Now, consider the green line that you "want" to see produce. Do you see a problem in this context? Down near x==0, ALL of the errors will be above the line, at lest if the green curve were the one we expected. Near x == 100, ALL of the errors will be BELOW the line.
In both cases, the line will be drawn into a position so the slope is reduced. While you see data that makes you WANT something, this is something the data tells me cannot happen. What you WANT is not relevant, because the tool you are using looks only at errors in the y variable. Sadly, I am pretty sure the tool cannot read your mind, nor does it really care about what you want to see happen. Computers do what they are programmed to do.
Worse, we have another problem that is just as serious. your two variables have wildly different variation.
stdx = std(WX)
stdy = std(WY)
We can also see that in the axis scaling.
We can see the vast difference by forcing the two axes to have the same scaling.
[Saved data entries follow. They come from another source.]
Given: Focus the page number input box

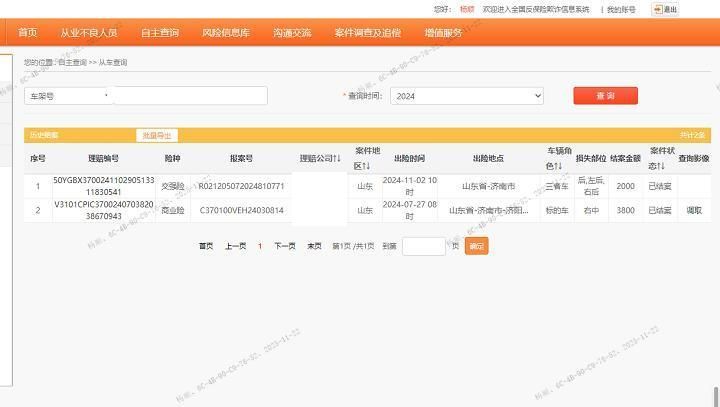Looking at the screenshot, I should [423, 246].
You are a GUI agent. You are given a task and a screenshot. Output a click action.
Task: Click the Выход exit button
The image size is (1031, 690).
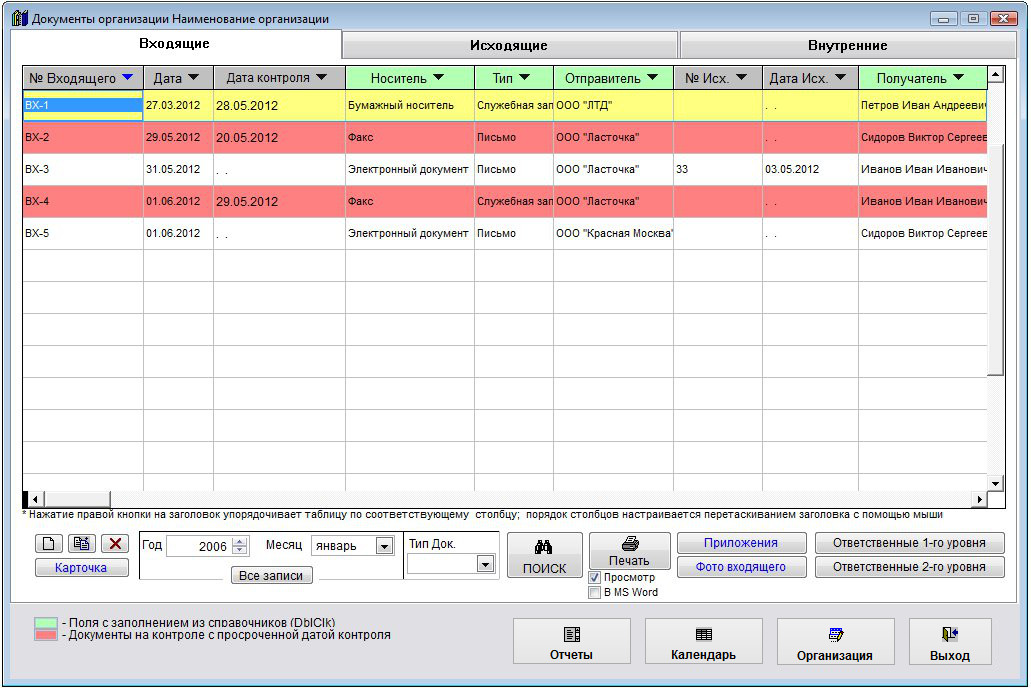coord(949,642)
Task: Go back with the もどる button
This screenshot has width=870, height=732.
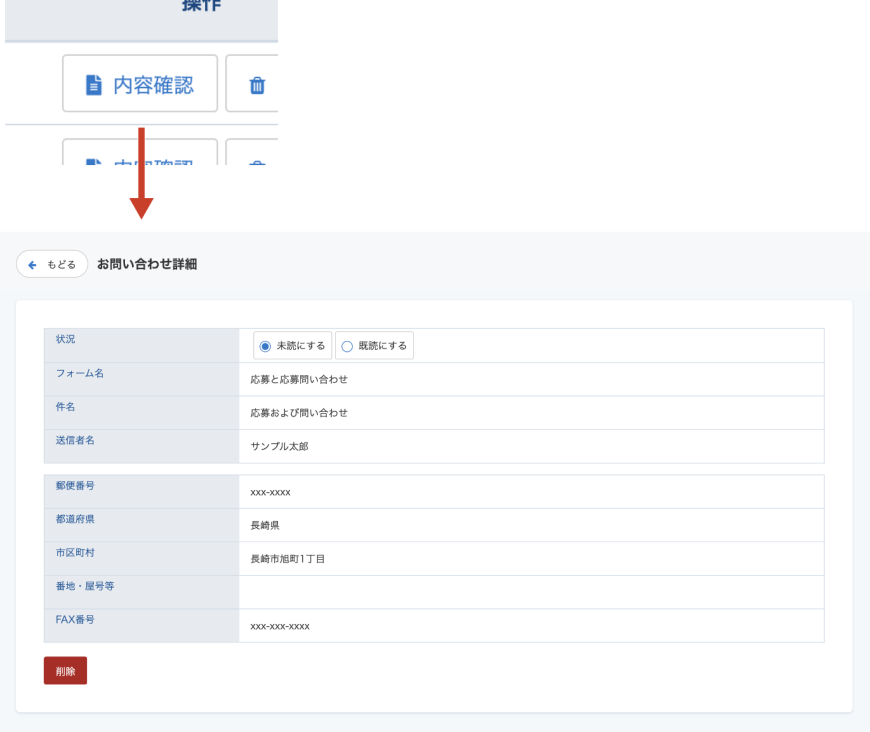Action: click(52, 264)
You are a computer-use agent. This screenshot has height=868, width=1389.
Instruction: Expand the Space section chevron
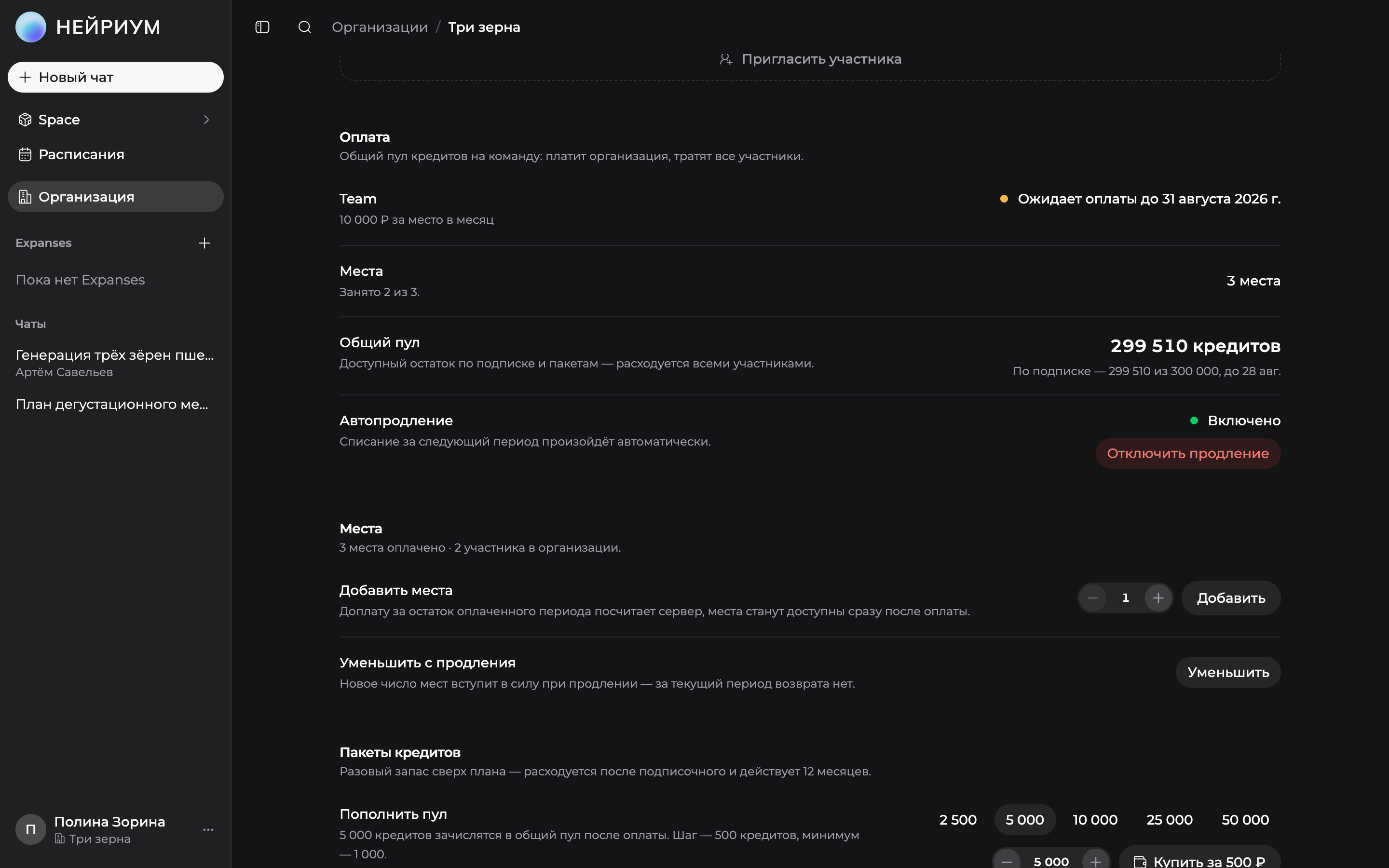pyautogui.click(x=206, y=120)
Can the problem be solved to do what you want to see? For that, you are probably thinking in terms of what is called the total least squares problem. And of course, you have weights, so that will force me to actually write code. And since the two variables have hugely different variations, we need to deal with that too. Bah, humbug. I hate writing code. It makes me think.
The trick for total least squares is to use the SVD to do the work, sometimes called orthogonal regression. Other people call this principal component regression. As you can see here I computed weighted means. Subtract them off the data variables, then I weighted that matrix using W, and rescaled the variables to have unit variances. SVD does the hard work though.
mux = sum(WX.*W)./sum(W);
muy = sum(WY.*W)./sum(W);
A = [(WX - mux).*W/stdx,(WY - muy).*W/stdy];
[U,S,V] = svd(A,0);
We choose the singular vector with the SMALLER singular value. That the two singular values are so close in magnitude tells me this regression is poorly posed, in the sense that the data ended up as a vaguely circular point cloud. Seriously, any line is arguably almost as good as any other in this case.
The weighted orthogonal regression line becomes...
V(1,2)*(x - mux)/stdx + V(2,2)*(y - muy)/stdy = 0
I'll use MATLAB to display the equation in a standard form, mainly becaue I am feeling too lazy to do basic algebra. Just too hot out today.
syms x y
y = vpa(solve(V(1,2)*(x - mux)/stdx + V(2,2)*(y - muy)/stdy,y),5)
424.11*x - 11482.0
Now replot things, and see what happens.
H = fplot(matlabFunction(y),[35,55]);
H.Color = 'g';
H.LineWidth = 3;
So the total least squares regression, using weights and a rescaling of the variables to have unit variances works. Again, it was very close. I could almost have chosen the regression line orthogonal to the one we got. Your data is NOT well posed for regression, as an almost circular point cloud.
The Rolling Stones said it for me. "You can't always get what you want." Of course, you can freely decide the answer is exactly what you want to see. It is a scheme that works well for many politicians these days. :( But today, you got lucky. Que sera, sera... (I know somebody said that, but who? One "day" I'll remember.)